# [Problem requirements]
Go through the records and copy each line where the string "will" occurs.

# [Provided records]
◇ ◇ ◇ ◇ ◇ ◇ ◇

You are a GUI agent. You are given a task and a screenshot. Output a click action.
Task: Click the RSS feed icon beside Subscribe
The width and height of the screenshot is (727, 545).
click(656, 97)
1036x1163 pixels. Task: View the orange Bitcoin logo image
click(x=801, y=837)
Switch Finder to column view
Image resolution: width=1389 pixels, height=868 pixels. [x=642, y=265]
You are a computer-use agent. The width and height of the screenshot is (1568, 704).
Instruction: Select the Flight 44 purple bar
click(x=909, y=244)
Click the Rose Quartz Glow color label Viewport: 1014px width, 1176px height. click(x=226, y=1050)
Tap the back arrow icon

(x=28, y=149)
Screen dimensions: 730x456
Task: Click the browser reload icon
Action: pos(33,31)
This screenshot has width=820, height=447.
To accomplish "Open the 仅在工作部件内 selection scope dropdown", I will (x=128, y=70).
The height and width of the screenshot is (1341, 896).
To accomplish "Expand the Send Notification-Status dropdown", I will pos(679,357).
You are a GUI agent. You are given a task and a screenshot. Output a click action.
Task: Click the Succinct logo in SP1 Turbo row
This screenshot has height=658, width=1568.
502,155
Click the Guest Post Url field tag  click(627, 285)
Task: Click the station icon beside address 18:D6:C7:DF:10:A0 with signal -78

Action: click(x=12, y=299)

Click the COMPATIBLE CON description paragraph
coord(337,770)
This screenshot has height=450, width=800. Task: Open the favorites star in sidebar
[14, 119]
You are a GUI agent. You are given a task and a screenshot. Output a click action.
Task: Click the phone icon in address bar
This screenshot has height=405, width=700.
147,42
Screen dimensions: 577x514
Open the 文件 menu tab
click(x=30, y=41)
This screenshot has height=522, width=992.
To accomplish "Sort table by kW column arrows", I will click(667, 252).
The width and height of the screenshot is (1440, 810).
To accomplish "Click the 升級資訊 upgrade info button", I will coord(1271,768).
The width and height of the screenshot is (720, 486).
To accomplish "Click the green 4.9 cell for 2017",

◇ ◇ ◇ ◇ ◇ ◇ ◇

# [Solution to this task]
To accomplish "Open the 仅在工作部件内 selection scope dropdown", I will (x=128, y=70).
To accomplish "Expand the Send Notification-Status dropdown", I will pos(679,357).
To accomplish "Sort table by kW column arrows", I will click(667, 252).
To accomplish "Click the 升級資訊 upgrade info button", I will coord(1271,768).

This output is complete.